TASK BRIEF: The answer should be each line from the entries below that has the word "Facebook" in it.
━━━ EXERCISE DATA ━━━
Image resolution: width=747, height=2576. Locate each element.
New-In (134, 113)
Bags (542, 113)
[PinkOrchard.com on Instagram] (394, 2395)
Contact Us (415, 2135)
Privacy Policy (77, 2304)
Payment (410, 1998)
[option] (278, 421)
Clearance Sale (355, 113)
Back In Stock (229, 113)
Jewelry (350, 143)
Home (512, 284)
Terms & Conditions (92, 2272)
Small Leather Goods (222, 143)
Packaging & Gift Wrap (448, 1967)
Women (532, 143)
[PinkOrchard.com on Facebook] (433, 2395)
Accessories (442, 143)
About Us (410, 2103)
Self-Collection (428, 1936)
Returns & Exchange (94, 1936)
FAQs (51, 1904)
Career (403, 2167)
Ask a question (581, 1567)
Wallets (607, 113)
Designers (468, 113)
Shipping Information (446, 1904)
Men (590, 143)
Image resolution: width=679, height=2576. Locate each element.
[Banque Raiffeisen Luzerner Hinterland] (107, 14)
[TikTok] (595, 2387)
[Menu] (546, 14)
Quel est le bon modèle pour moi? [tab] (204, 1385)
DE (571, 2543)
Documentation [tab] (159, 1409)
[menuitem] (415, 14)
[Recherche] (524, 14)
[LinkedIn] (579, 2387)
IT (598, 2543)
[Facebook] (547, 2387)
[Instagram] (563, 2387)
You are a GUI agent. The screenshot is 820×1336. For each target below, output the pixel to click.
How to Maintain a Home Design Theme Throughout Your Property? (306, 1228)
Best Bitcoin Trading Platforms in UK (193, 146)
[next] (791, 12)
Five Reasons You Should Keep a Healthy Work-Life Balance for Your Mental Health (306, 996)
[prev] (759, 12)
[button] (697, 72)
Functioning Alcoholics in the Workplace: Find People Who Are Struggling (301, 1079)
━━━
RESULT:
[PinkOrchard.com on Facebook] (433, 2395)
[Facebook] (547, 2387)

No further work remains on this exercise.